3.1. Institutions in charge of technology in education and coordination mechanisms

State education policies are implemented through the Ministry of Education and Science (MoES), which is also responsible for the organization, financing, development, and promotion of upbringing, education, and science. The MoES is also involved in investing in information technology and e-education, as well as supporting technological development, innovation, and technical culture. Furthermore, the ministry facilitates international scientific and technical cooperation.

The Bureau for Education Development is a legal entity within the Ministry of Education and Science. Its main focus is to promote and develop the education sector, determine the purpose and content of educational work in all education levels and it has organizational units in various cities to carry out its work and provide advice and mentoring to education staff. Its internal organization is arranged based on competencies, school network development, and language of instruction.

The Department of Developing Digital Content and Online Courses of the Bureau engages in various activities such as selecting, adapting, translating and uploading suitable digital content to a suitable web portal. They also prepare and group digital content for use in primary and secondary education, evaluate its application to improve it, create online courses, and provide professional support to other advisors to help realize those courses. It also maintains the information system and develops the computer network.

The Ministry of Information Society and Administration is mandated to promote digital development at the country level. The Ministry engages with ICT innovation and entrepreneurship through the work of the FITD.

3.2. Roles of schools

The 2020 Concept for Development of a Distance Education System in Primary and Secondary Schools recommends that summative assessment tasks should be designed in a way that does not give an advantage to students with better electronic devices students (for example, some have a computer and some only a mobile phone)summative assessment tasks should be such that they do not they give preference to those who have better devices”.
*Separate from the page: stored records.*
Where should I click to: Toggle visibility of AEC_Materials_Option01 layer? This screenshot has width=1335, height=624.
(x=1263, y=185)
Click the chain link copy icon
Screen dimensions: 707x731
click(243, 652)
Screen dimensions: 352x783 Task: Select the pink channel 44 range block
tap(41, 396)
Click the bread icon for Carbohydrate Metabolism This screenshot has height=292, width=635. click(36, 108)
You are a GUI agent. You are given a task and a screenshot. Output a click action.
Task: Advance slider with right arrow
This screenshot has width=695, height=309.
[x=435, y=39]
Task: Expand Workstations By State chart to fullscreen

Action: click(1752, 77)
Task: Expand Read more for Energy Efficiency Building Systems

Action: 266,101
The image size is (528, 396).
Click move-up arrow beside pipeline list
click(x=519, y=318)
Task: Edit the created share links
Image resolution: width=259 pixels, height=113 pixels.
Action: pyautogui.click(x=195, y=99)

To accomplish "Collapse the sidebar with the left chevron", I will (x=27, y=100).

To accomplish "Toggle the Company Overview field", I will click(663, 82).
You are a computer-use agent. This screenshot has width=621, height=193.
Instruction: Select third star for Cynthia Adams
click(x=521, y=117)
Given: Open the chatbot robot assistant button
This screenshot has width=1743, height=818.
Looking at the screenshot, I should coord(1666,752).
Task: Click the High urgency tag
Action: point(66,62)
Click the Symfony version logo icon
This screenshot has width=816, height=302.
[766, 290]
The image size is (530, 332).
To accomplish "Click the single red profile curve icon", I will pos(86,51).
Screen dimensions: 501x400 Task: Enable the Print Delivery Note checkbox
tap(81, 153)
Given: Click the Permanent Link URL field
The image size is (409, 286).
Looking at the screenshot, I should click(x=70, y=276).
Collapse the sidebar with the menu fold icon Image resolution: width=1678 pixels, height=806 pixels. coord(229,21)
In 2023, the Government of North Macedonia approved Recommendations to oblige primary and secondary schools to intensify communications between pupils, teachers and parents, and reduce the use of cell phones in schools. The Ministry of Education emphasizes that these recommendations are mostly aimed at schools, as well as other participants in the functioning of the educative system.

In May 2023, the Minister of Education, proposed to the government of North Macedonia and the authorities some protocols and instructions to limit the use of "TikTok" or not to allow its use at all. ‘to reduce all possible risks and threats to the safety of students and teachers in the school environment’.